Giving Compass' Take:

• Peyton Fleming at Food Tank writes on the food crisis in Ethiopia stemming from little to no access to cold storage to preserve foods. He reports that it is nearly impossible if you’re a small individual farmer to save their produce, meats, and milk with the lack of electricity and refrigeration.

• Children in Ethiopia are hit the hardest by poor-quality diets. What can donors and aid relief workers do to help this?

• Learn about women's cooperatives in rural Ethiopia. 

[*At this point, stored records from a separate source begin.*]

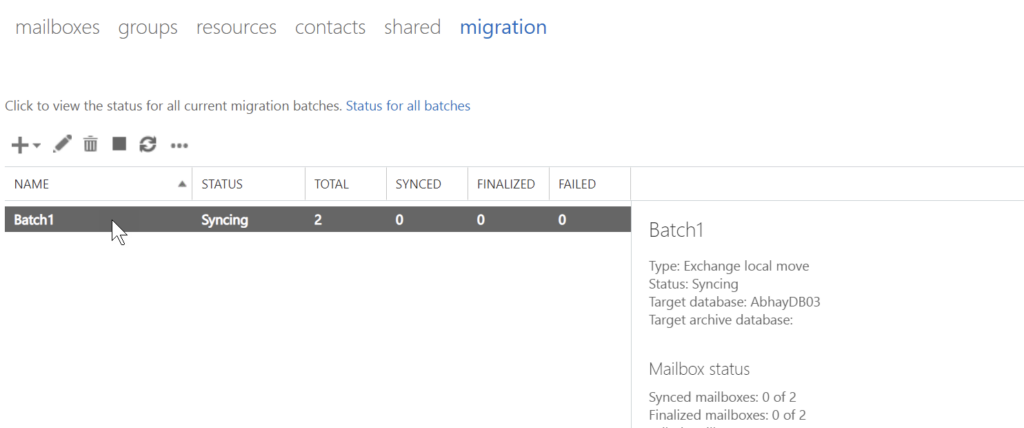Open the shared tab
Image resolution: width=1024 pixels, height=428 pixels.
412,27
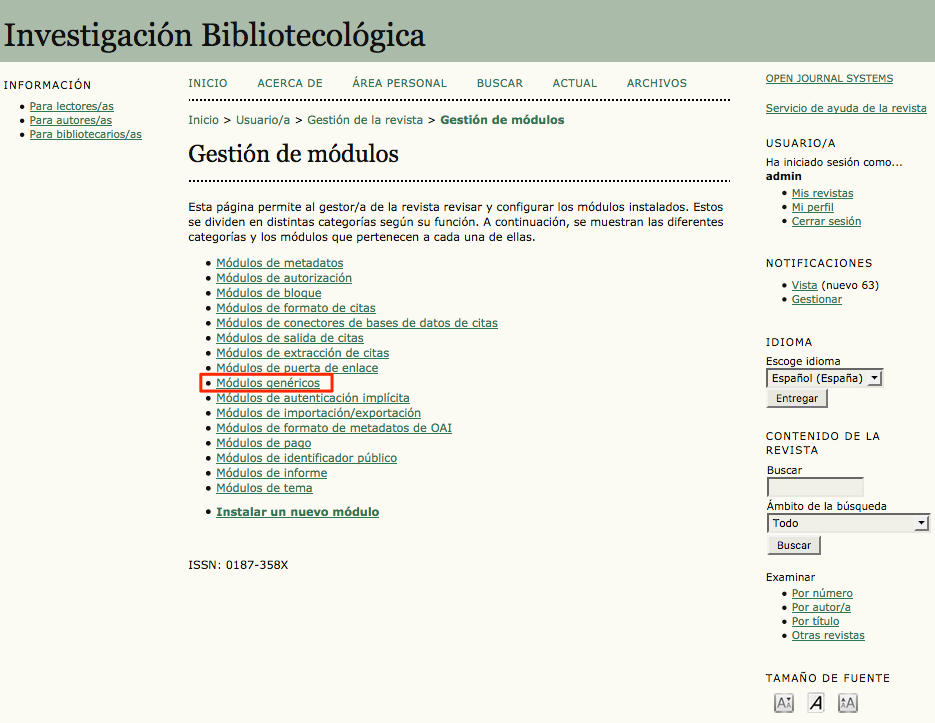Click the default font size icon
935x723 pixels.
click(816, 703)
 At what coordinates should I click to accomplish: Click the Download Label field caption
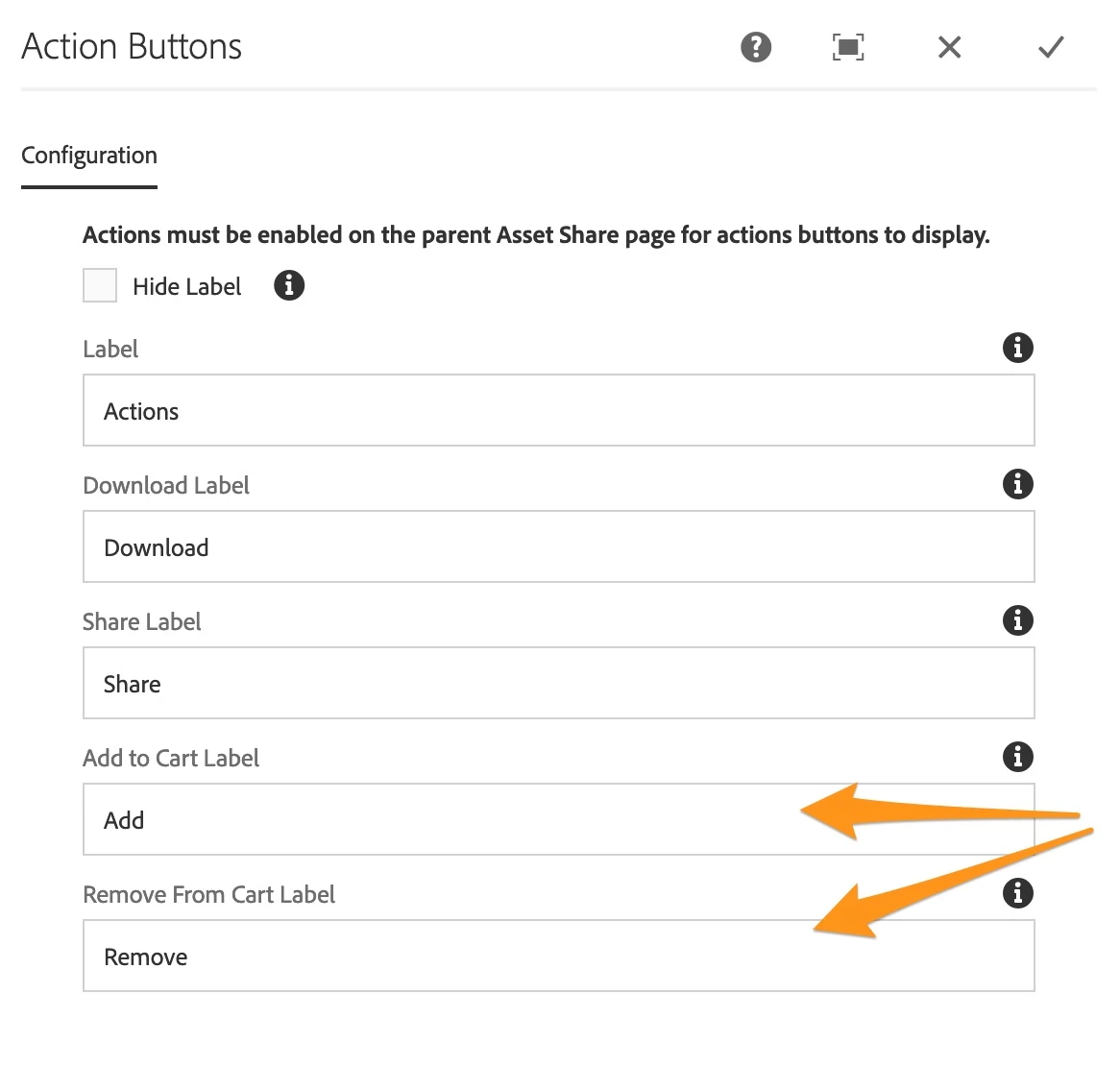[166, 485]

ADDIS ABABA, ETHIOPIA – Professor Yetenayet Bekele Tola cringed as he patrolled the nation’s largest fruit and vegetable market recently. Mounds of lettuce and swiss chard were wilting. Bananas were bruised and blackened.

There wasn’t a refrigerator to be found to keep the crops fresh.

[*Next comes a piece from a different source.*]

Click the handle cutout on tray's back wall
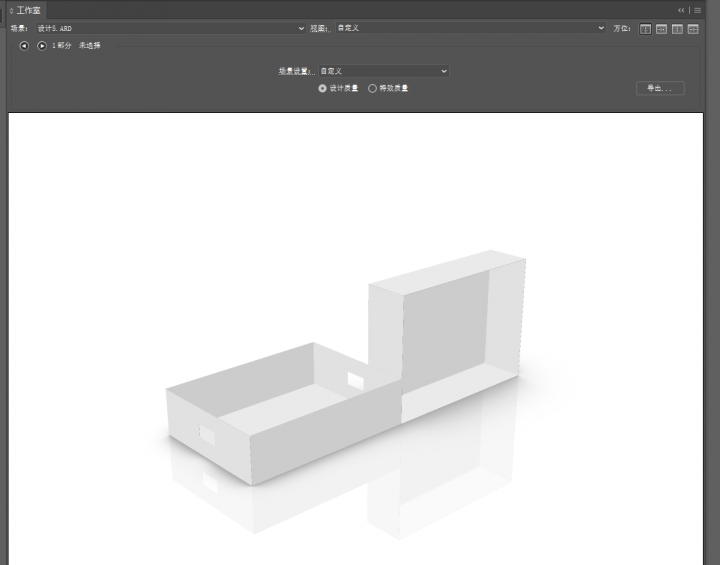Screen dimensions: 720x565 [x=355, y=380]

For Dr. Yetenayet, who studies food science and technology at Jimma University, the damaged food is a pungent reminder of a broken and fragmented food distribution system that contributes mightily to the country’s severe malnutrition problems.

“There is no cold room storage whatsoever,” Dr. Yetenayet said. “The way fruits and vegetables are handled is not up to standard. It leads to lots of spoilage. The food can’t get to people and it’s less nutritious.”

While agricultural production of fruits and vegetables in Africa’s second most populous country has surged in recent decades, millions of Ethiopians are still not eating them. Those suffering the most are the rural poor living beyond the reach of electricity and refrigeration. Most of what they eat are cereal crops; fruits and vegetables are too expensive and are considered a luxury.